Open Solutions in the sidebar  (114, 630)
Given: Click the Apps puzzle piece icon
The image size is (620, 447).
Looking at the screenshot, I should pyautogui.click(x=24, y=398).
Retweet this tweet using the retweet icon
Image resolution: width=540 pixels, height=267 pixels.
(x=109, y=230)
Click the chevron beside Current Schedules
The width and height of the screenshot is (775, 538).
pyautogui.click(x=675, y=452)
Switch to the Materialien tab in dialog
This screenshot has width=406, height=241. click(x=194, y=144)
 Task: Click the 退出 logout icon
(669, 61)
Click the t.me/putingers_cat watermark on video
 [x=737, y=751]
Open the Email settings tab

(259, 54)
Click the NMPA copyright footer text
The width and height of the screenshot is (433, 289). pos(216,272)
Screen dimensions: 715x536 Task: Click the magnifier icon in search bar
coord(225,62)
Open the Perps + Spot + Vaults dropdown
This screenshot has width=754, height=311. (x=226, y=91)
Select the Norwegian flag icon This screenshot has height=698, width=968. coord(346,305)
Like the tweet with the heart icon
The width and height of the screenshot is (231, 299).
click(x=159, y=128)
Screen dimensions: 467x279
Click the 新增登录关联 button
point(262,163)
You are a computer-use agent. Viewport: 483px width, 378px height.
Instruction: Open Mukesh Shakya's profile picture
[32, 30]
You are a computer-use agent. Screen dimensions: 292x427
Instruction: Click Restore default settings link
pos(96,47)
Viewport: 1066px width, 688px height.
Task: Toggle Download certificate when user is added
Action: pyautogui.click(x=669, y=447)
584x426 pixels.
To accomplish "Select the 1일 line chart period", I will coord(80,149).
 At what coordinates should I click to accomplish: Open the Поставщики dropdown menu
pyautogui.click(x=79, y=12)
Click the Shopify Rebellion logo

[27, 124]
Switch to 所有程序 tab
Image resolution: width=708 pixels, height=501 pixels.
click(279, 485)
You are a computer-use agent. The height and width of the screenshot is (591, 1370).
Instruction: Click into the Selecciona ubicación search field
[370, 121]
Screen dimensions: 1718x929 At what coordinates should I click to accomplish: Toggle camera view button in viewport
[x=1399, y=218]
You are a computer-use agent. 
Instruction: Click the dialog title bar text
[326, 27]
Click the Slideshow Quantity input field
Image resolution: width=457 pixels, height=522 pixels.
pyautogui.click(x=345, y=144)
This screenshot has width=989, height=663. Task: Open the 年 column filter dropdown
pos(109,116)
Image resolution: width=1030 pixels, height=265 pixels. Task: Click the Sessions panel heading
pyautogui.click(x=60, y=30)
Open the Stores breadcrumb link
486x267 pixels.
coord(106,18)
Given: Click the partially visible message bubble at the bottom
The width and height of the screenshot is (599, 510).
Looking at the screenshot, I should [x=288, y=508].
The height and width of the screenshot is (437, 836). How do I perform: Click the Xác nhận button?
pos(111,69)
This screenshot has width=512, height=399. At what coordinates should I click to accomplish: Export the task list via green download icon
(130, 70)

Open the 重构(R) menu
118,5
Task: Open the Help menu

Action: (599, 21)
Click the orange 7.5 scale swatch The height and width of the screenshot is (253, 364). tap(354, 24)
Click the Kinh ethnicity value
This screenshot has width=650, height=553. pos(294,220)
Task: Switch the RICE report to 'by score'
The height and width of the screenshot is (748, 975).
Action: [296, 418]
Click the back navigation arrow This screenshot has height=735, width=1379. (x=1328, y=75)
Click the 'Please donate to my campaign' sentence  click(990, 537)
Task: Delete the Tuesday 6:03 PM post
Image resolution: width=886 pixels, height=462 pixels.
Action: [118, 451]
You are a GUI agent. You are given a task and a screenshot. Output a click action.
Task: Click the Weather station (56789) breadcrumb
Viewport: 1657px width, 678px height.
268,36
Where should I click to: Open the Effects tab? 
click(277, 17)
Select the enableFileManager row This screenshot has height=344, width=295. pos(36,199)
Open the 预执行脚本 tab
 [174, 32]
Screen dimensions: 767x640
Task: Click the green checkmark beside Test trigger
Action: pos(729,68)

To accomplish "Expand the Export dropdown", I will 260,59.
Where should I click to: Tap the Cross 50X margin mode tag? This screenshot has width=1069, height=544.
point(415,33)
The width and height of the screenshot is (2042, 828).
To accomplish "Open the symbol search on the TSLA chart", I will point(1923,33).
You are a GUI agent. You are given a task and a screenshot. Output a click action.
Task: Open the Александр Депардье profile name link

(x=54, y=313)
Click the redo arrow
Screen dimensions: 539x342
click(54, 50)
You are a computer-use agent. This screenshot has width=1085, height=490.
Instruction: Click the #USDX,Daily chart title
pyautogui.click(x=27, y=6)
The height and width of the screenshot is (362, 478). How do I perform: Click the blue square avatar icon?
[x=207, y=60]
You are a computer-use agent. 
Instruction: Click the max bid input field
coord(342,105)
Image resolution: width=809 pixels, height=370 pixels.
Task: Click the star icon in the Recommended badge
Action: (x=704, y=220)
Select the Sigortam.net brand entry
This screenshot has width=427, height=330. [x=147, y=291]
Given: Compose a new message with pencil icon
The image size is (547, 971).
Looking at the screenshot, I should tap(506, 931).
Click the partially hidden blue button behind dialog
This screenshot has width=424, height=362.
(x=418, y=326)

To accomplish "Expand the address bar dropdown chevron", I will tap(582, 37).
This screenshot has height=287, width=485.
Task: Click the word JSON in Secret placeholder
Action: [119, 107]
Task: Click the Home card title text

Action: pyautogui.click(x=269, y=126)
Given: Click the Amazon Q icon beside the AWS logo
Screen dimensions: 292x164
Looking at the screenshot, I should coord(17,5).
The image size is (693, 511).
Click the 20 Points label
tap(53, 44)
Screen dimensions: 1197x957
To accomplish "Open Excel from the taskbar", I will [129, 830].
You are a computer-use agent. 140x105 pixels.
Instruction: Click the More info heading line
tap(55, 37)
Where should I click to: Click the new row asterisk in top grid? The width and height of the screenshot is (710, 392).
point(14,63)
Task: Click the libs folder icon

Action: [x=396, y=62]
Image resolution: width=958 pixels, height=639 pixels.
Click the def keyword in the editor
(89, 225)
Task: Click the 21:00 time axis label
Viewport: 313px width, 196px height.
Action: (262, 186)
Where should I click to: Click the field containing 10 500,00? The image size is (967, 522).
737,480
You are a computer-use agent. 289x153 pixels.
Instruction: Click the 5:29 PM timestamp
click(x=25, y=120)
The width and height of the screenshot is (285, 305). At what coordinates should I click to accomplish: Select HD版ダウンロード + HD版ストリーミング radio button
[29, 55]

-- -- --

WORK TASK => If a line comes after the one with "Switch to 所有程序 tab", leave it out; reproduce exactly every line of the material from the first up to and including that one.

TASK RESPONSE =>
Open Solutions in the sidebar  (114, 630)
Given: Click the Apps puzzle piece icon
The image size is (620, 447).
Looking at the screenshot, I should pyautogui.click(x=24, y=398).
Retweet this tweet using the retweet icon
Image resolution: width=540 pixels, height=267 pixels.
(x=109, y=230)
Click the chevron beside Current Schedules
The width and height of the screenshot is (775, 538).
pyautogui.click(x=675, y=452)
Switch to the Materialien tab in dialog
This screenshot has width=406, height=241. click(x=194, y=144)
 Task: Click the 退出 logout icon
(669, 61)
Click the t.me/putingers_cat watermark on video
 [x=737, y=751]
Open the Email settings tab

(259, 54)
Click the NMPA copyright footer text
The width and height of the screenshot is (433, 289). pos(216,272)
Screen dimensions: 715x536 Task: Click the magnifier icon in search bar
coord(225,62)
Open the Perps + Spot + Vaults dropdown
This screenshot has width=754, height=311. (x=226, y=91)
Select the Norwegian flag icon This screenshot has height=698, width=968. coord(346,305)
Like the tweet with the heart icon
The width and height of the screenshot is (231, 299).
click(x=159, y=128)
Screen dimensions: 467x279
Click the 新增登录关联 button
point(262,163)
You are a computer-use agent. Viewport: 483px width, 378px height.
Instruction: Open Mukesh Shakya's profile picture
[32, 30]
You are a computer-use agent. Screen dimensions: 292x427
Instruction: Click Restore default settings link
pos(96,47)
Viewport: 1066px width, 688px height.
Task: Toggle Download certificate when user is added
Action: pyautogui.click(x=669, y=447)
584x426 pixels.
To accomplish "Select the 1일 line chart period", I will coord(80,149).
 At what coordinates should I click to accomplish: Open the Поставщики dropdown menu
pyautogui.click(x=79, y=12)
Click the Shopify Rebellion logo

[27, 124]
Switch to 所有程序 tab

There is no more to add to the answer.